2) Embrace no program or affiliation. This is paramount, since any association with someone else’s concept or idea means you haven’t come up with your own. So even if you actually HAVEN’T come up with your own, do not give anyone else any ink or publicity, unless in the form of vehement disagreement. Know Your: Abbie Hoffman, Thomas Hobbes.
3) Create your own program. This lends more credence to #2 above and also gives you something to sell. There are two options here.
a. Keep it simple. Steal from good, basic methods and make them your own. Present concepts that have been around for a century or more as having a renaissance. You are the teacher of the simple wisdom of the past, but you’ll support it with modern science, often remarking that the ‘basics always have been, and always will be, the best.’ But personal flair is needed, like some ‘principles’ and a good dose of easily quotable copy that outlines a unique philosophy.

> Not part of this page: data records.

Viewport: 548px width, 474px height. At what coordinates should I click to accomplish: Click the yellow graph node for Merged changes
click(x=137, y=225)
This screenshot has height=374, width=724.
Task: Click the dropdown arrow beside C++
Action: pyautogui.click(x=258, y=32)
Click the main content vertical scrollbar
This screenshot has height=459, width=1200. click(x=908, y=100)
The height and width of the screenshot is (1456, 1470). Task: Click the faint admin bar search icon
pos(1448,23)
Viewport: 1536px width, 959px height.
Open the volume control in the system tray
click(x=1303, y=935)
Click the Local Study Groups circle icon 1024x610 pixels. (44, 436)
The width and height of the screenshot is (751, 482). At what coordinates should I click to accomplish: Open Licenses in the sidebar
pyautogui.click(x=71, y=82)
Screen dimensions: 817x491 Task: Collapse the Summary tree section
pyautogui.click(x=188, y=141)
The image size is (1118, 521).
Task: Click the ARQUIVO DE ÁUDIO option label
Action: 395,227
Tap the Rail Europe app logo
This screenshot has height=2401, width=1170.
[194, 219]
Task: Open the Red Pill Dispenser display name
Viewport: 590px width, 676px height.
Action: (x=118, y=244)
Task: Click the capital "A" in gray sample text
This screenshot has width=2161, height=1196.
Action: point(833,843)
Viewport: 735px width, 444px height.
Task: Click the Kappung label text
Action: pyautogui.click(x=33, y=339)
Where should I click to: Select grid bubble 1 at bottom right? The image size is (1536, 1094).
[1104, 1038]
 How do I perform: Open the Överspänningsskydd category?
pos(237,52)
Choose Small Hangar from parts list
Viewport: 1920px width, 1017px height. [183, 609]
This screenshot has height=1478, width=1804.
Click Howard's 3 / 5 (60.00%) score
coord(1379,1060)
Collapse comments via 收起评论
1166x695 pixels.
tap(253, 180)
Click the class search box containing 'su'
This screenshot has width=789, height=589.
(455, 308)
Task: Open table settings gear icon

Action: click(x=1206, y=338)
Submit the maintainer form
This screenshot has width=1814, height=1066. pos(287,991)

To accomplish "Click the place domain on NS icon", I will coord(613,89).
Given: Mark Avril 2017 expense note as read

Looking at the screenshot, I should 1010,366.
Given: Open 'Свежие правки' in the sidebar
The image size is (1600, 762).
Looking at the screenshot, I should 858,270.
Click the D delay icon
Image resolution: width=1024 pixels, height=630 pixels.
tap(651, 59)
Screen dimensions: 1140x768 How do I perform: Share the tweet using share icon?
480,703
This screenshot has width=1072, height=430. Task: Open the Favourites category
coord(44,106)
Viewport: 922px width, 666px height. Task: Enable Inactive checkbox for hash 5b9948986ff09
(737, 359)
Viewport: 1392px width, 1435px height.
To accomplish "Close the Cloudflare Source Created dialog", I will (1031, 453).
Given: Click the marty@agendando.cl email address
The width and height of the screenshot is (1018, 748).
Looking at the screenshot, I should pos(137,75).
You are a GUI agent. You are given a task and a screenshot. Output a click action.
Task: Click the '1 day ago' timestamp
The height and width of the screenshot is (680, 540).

Know Your: Bill Starr, Dan John, Mark Rippetoe, Occam’s Razor.
b. Make it esoteric. Steal from good, obscure methods and make it your own. If you want to achieve immortal status among fitness geeks, make your program confusing and practically impossible to follow, giving your followers (and detractors) something to debate about for years. Keeps the name alive and gives people the goal that some day they’ll ‘get it.’ Within your program, or anything you write or preach, throw in archaic or outright made-up terms. Base some of your program off an ancient philosophical or mathematical concept and give the slight hint to those who would get it that following your program may incur the wrath of the Illuminati. Why there isn’t a Masonic Fitness Program yet, or the Rosicrucian Workout and Diet Template, is beyond me. Know your: Scott Sonnon, Paul Chek, Charles Poliquin, and a little Aleister Crowley for good measure.
4) Point out how today’s modern gurus are experts at stating the obvious with fancy terms. By vehemently embracing the dernier cri of fitness vocabulary, other so-called gurus are simply trying to usher in the next wave of overused fitness terms, but they’re still currently hip. It’s not just exercise, it’s ‘biomechanical exercise,’ or better yet, ‘metabolic.’ Speaking out against this bandwagon now lets your denouncement have even greater force, rather than in 5 years when they are ‘exploited’ and ‘diluted’ by mainstream trainers. If you preach now that these terms actually don’t mean anything special, then you can manipulate them to your advantage, stripping so called gurus into naked obsolescence. But if you find that, during step #3 above, you peppered your program with such terms, then you deserve to be stripped of your guru status and embarrassed publicly. Know Your: Dr. Mel Siff, Frederick Nietzsche.
5) For the truly bold, embellish a colorful past, dropping names that often have too many consonants in them as your teachers and mentors. “My summer(s) spent training under Verkhoshansky brought to light the dire necessity to teach, pour encourager les autres.
You are now ready to embrace your role as supreme trainer snob, and only you and I will understand you’re simply amongst the more daring of the pseudo-chevalier d’industrie, able to create the façade of wisdom through snobbery. Good luck.
Today’s workout, same as last week’s Santa training, only try to crank it up a bit:
(no, we’re not actually deadlifting today, but making that face is encouraged)
Max Squats. Bands and box.
Sandbag front squats/stair carry. Clean a heavy sandbag onto the shoulder and start squatting. After a bunch of them (8-10), carry the sucker up some stairs. The building across the alleyway from Bodytribe has a great, rickety two-story stair case that works great. Try this a handful of times. Santa won’t stop, will you?
Lunge Buelers/sled blast. Lunge bueler page. Sled pulls can be replaced for blasts (pushing the sled). Go heavy and hard.
Chewy after a brutal set of sled drags.